* **Task set**
- a) In the film blog post, substitute "joy" for "pleasure" and write out the stretch starting at "Now a second-run" and ending at "entrance gate. Curious.".
- b) What comes next in the film blog post? Resume it after its final sentence.

* **Exercise passage**

Moviegoers on that January 23 probably extra-appreciated Weekend in Havana's bubbly nonsense six weeks after the Pearl Harbor bombing. Three days after this ad ran, on January 26, the first American forces arrived in Europe, landing in Northern Ireland.

Now a second-run house, the Admiral is still there, just a mile from where I'm sitting. Its ongoing existence — 70 years next January, apparently — has been precarious at times, so it's always a pleasure to walk in and catch the vintage vibe that remains of "Seattle's Newest Theatre."



Music: Carmen McRae & Betty Carter, Duets: Live
Near at hand: A faceted glass heart, chipped, found at our front yard entrance gate. Curious.

Wednesday, March 23, 2011

Cat on a Hot Tin Roof (1958) — Mint julips and hot slips

Elizabeth Taylor died today. The obits and appreciations and tributes everywhere tell us that she was 79. But that suggests there was an earlier time, an epoch, a state of existence that predated Elizabeth Taylor. Was there ever such a time, really? From where I sit, there has always been *Elizabeth Taylor* in tall type and a photo three columns wide.

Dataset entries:
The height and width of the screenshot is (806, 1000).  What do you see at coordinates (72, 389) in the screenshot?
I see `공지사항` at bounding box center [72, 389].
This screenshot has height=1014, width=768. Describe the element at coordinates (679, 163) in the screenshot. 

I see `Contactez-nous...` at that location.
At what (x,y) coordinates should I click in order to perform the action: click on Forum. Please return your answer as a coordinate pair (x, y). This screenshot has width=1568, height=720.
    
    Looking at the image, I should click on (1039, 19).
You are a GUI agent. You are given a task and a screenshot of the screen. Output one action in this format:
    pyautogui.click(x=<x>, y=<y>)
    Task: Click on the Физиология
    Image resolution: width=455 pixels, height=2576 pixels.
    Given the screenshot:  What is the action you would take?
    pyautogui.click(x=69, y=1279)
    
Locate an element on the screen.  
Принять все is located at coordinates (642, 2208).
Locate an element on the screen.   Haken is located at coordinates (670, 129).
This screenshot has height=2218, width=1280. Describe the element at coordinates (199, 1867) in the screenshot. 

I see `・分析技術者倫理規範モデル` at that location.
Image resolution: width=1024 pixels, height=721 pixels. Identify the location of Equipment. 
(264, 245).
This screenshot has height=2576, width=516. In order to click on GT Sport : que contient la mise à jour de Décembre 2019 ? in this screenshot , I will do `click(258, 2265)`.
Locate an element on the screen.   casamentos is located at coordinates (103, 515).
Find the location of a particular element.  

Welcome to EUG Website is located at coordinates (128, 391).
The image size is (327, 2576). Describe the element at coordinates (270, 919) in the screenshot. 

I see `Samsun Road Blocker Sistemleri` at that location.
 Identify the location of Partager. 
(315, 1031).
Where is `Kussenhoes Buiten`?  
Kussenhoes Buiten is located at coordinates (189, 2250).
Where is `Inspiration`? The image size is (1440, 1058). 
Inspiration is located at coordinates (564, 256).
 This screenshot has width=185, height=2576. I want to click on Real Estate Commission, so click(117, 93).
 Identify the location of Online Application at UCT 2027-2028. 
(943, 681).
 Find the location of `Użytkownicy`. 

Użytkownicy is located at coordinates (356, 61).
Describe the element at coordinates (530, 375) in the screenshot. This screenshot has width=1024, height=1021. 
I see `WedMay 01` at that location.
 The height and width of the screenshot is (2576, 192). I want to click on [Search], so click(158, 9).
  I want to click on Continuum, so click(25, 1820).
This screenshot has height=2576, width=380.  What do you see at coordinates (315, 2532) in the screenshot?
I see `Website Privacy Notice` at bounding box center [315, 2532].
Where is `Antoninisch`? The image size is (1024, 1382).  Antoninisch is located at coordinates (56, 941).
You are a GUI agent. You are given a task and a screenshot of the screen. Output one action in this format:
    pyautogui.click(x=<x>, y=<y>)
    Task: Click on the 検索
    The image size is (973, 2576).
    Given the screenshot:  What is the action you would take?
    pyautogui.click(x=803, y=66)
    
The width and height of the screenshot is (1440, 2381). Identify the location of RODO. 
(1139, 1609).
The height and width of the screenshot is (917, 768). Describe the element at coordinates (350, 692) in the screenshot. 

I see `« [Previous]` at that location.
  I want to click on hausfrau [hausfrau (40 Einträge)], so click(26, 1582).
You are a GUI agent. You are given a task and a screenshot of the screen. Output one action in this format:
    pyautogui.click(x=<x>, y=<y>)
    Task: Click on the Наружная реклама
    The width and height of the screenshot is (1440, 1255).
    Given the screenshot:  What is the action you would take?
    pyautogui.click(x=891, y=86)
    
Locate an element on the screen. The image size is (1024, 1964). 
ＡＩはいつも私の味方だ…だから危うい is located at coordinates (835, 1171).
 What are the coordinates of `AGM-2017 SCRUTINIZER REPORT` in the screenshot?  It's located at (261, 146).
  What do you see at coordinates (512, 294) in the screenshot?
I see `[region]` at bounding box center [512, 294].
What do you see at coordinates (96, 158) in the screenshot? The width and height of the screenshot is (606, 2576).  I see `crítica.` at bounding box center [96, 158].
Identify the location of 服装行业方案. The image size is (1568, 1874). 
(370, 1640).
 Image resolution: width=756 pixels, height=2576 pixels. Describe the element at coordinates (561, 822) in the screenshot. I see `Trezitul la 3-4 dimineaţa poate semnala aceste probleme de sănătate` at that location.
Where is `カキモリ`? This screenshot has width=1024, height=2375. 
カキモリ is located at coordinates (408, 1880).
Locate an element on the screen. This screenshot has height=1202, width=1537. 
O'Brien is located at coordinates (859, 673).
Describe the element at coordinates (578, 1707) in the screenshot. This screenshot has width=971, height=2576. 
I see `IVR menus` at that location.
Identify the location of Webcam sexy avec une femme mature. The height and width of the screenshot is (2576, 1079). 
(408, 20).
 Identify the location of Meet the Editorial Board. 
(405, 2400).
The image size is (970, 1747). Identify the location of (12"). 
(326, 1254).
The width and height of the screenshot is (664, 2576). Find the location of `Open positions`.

* **Answers to the tasks**
- a)
Now a second-run house, the Admiral is still there, just a mile from where I'm sitting. Its ongoing existence — 70 years next January, apparently — has been precarious at times, so it's always a joy to walk in and catch the vintage vibe that remains of "Seattle's Newest Theatre."



Music: Carmen McRae & Betty Carter, Duets: Live
Near at hand: A faceted glass heart, chipped, found at our front yard entrance gate. Curious.

- b)
As an actress gifted, apparently, starting in the womb — then later as a persona, a pop-cult presence, a totemic "violet eyes to die for" emblem of a particular Hollywood era and glamor — eight times out of ten she was more interesting than the movie she was in. Out of her fifty films, maybe a half-dozen remain easily retrievable from the extempore cultural memory. (How many people today acknowledge her more for her eminent AIDS charity activism?) And yet no matter how hard a script or director tried to lock the tractor beams of camp onto her (a case in point), somehow she resisted the pull, even if only by inches. Her bold, liberating, Oscar-winning Martha in Who's Afraid of Virginia Woolf, Mike Nichols' debut film from Edward Albee's play, is the performance that will long stand as testimony to her being, at her screen best, a presence beyond *Elizabeth Taylor* in sequin lights and the staccato of paparazzi flashes.

As usual, I'm compelled to reach to the discs on my shelves and restore her for a while. Here's the first movie I ever saw her in. It's not one of my favorites, honestly, but she left an impression.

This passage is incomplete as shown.